Council unanimously approves new agency to operate TCHC's 83 senior buildings
Toronto city council discuses the mayor's affordable housing plan on Wednesday, Jan. 30, 2019.
Chris Fox, CP24.com
Published Tuesday, July 16, 2019 6:46AM EDT
Last Updated Wednesday, July 17, 2019 12:56AM EDT
City council has voted unanimously in favour of creating a new seniors housing corporation to manage the 83 seniors buildings in the Toronto Community Housing Corporation’s portfolio.
The idea behind the change is to better integrate the delivery of housing and various supports for seniors that are offered by both the city and the provincial Toronto Local Health Integration Network.
At today’s meeting, council was asked to approve the formation of the new seniors housing corporation.
They were also asked to sign off on allowing 10 of the TCHC’s 83 senior buildings to be managed by the corporation in 2020 with the others to follow by 2022.
“Seniors in Toronto deserve housing that is both up to an appropriate standard and suitable for seniors themselves and that is why we are proposing the creation of this new housing corporation specifically focused on senior residents,” Mayor John Tory told reporters at a press conference earlier in the day. “It will be an organization with a laser-like focus on caring for the 27,000 seniors that live in Toronto Community Housing right now and it gives us the opportunity to specialize in being a landlord for seniors.”
A staff report estimated that the cost of transferring management of the 10 buildings to the new agency will be approximately $1.78 million in 2020 and will rise to $5 to $6 million by 2022, though it says that there will likely be some savings to offset that increase.
Speaking with the reporters, Tory conceded that the establishment of the new agency will represent a “dramatic change” for the TCHC but he said he believes it is one that will allow the organization to “better focus on the needs of its tenants.”
The 83 seniors buildings contain about 14,000 units.
“This is about being a good landlord and being a good landlord starts with making sure that we are giving people a good place to live,” Tory said. “Good in the sense that it is run well and cared for well but also good in the sense that we do partner up with healthcare and other provincial support systems to ensure a good life for senior citizens.”
Council adopts second phase of Vision Zero plan
Today’s meeting is the final one before council breaks for the summer and there is a jam packed agenda.
In addition to the new seniors housing corporation, council adopted a plan for the second phase of the city’s Vision Zero pedestrian safety initiative.
Vision Zero 2.0. will see speed limits lowered from 60 km/h to 50 km/h on 249 kilometres of arterial roads.

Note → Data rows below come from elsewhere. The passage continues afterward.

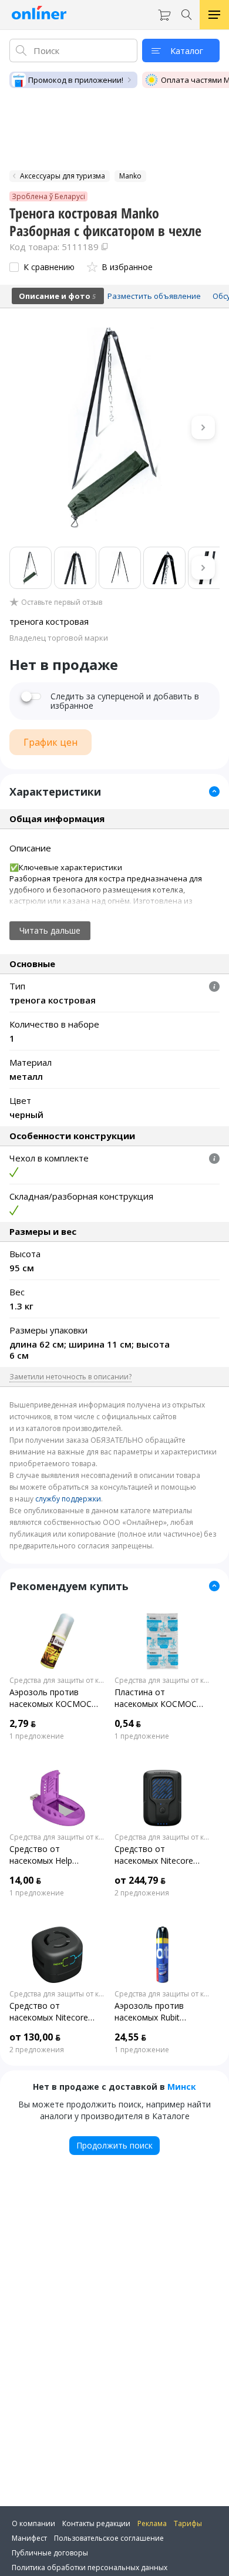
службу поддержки (68, 1499)
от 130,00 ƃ (34, 2037)
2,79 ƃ (22, 1723)
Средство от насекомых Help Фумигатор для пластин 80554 (57, 1855)
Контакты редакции (96, 2523)
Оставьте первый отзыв (61, 602)
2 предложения (141, 1893)
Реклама (152, 2523)
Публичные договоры (50, 2553)
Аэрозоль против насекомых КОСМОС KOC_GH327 (50, 1698)
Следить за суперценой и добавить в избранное (124, 701)
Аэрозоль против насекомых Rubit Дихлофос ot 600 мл (154, 2011)
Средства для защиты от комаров (57, 1680)
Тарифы (188, 2523)
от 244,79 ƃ (140, 1880)
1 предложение (36, 1736)
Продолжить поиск (114, 2145)
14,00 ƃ (25, 1880)
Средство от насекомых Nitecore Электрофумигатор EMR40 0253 (153, 1855)
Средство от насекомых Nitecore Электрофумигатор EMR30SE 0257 (48, 2011)
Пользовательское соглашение (109, 2538)
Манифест (29, 2538)
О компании (33, 2523)
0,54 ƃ (127, 1723)
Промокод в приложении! (75, 80)
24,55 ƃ (130, 2037)
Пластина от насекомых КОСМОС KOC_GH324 (155, 1698)
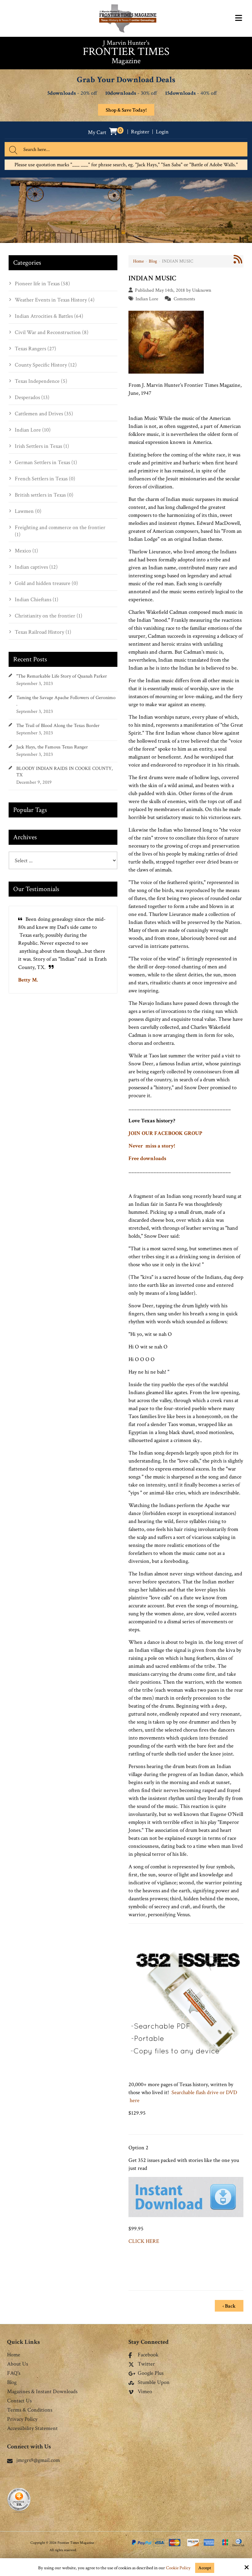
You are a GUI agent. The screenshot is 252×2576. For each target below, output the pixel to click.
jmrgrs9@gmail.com (38, 2460)
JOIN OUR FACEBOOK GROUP (165, 1133)
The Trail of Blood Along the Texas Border (58, 725)
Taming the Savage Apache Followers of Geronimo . (66, 700)
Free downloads (147, 1158)
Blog (153, 261)
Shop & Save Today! (126, 110)
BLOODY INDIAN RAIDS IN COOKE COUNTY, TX (64, 771)
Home (138, 261)
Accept (204, 2568)
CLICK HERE (143, 2241)
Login (162, 131)
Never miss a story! (151, 1145)
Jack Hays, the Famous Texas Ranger (52, 747)
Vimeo (145, 2392)
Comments (184, 299)
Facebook (148, 2355)
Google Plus (150, 2373)
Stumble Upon (154, 2383)
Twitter (146, 2364)
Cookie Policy (178, 2568)
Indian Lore (147, 299)
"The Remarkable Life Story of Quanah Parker (61, 676)
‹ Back (229, 2306)
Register (140, 131)
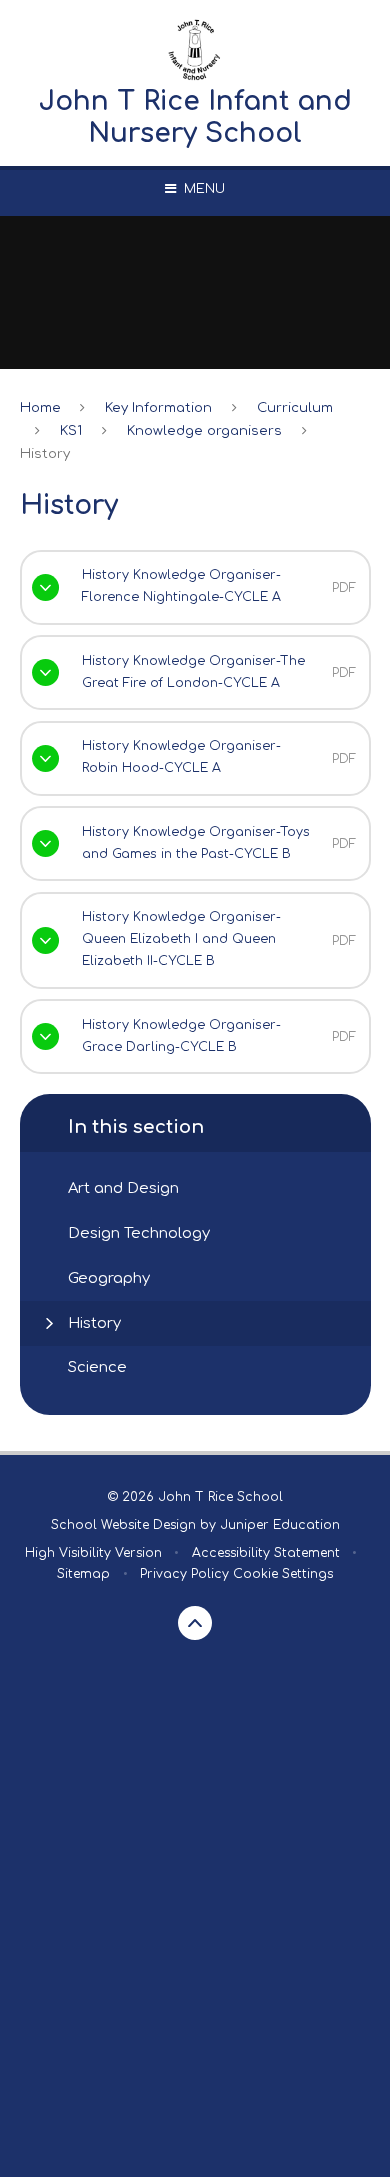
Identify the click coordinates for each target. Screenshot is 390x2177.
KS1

The speed limit was already lowered on 151 kilometres of arterial roads as part of the first phase of Vision Zero.
“I am confident that people across the city understand that we must slow down vehicles on our roads, including our arterial roads and our local roads that run through our neighbourhoods,” Tory told reporters. “City staff have come forward with a plan that follows the evidence to make sure we are lowering speed limits where it makes sense, where it will save lives.”
Tory said that the second phase of Vision Zero also includes plans for “road design improvements, enhanced police enforcement, additional signage and public education.”
After this week's meeting, council won't convene again until October.